→ What you need to do
Pick out and copy each line of the material below that contains the word "plus".

→ Entries provided

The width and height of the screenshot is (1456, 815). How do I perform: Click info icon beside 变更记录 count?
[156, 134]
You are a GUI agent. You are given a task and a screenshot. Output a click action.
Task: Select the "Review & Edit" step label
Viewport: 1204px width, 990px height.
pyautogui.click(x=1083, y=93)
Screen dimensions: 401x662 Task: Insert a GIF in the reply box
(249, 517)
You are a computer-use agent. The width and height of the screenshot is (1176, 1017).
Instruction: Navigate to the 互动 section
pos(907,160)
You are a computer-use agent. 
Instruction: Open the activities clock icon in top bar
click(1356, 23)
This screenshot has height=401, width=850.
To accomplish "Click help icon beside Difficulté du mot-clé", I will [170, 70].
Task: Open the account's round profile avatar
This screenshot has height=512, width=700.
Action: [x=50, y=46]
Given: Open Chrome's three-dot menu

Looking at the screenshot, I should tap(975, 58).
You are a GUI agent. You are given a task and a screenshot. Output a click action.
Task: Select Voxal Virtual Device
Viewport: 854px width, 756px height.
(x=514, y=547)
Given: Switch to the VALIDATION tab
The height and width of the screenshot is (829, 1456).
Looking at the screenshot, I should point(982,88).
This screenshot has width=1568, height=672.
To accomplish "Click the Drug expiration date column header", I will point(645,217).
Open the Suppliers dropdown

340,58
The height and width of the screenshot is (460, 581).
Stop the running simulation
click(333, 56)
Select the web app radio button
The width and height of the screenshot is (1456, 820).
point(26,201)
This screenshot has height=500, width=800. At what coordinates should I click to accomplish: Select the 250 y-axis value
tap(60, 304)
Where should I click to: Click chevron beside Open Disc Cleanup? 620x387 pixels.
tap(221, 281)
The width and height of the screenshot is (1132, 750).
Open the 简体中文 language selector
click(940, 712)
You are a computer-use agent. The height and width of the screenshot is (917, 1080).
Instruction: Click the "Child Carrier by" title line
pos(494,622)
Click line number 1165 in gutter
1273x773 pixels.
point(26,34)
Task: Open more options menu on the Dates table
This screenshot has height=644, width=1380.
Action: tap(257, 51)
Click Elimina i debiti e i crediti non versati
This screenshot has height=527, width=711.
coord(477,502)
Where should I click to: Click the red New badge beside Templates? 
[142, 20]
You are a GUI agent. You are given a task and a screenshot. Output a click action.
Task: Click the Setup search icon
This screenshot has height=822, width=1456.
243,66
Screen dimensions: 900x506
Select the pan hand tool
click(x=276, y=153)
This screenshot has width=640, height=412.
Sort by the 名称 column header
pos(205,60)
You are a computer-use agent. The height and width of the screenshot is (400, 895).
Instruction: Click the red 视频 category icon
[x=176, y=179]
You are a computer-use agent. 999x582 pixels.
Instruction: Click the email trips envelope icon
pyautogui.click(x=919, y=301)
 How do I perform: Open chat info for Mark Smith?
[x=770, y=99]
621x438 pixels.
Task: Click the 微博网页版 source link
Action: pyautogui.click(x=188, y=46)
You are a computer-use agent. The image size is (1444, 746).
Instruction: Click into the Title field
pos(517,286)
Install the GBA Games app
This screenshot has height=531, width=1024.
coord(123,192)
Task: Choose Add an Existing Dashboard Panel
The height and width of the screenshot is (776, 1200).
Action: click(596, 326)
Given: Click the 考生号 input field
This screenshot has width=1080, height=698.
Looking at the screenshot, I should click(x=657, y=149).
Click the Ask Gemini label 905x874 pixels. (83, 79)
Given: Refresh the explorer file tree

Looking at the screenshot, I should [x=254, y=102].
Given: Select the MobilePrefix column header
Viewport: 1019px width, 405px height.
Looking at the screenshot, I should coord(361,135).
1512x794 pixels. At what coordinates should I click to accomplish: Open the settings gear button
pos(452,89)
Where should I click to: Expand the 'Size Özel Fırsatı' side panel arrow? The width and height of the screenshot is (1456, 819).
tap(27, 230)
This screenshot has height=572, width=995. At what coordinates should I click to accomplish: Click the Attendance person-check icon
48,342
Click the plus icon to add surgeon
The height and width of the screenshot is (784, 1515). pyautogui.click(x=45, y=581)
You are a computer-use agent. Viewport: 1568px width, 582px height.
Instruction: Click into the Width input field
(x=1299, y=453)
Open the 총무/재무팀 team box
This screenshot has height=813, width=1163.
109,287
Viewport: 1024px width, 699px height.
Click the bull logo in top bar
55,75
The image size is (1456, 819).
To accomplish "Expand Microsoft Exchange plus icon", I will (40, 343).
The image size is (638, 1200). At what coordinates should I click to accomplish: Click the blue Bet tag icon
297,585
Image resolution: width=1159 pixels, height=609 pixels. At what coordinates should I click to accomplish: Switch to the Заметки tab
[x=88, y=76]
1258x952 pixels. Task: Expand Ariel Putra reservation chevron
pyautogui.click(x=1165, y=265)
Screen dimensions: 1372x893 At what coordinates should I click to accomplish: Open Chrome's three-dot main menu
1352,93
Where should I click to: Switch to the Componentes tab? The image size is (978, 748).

→ Final result
Click the plus icon to add surgeon
To accomplish "Expand Microsoft Exchange plus icon", I will (40, 343).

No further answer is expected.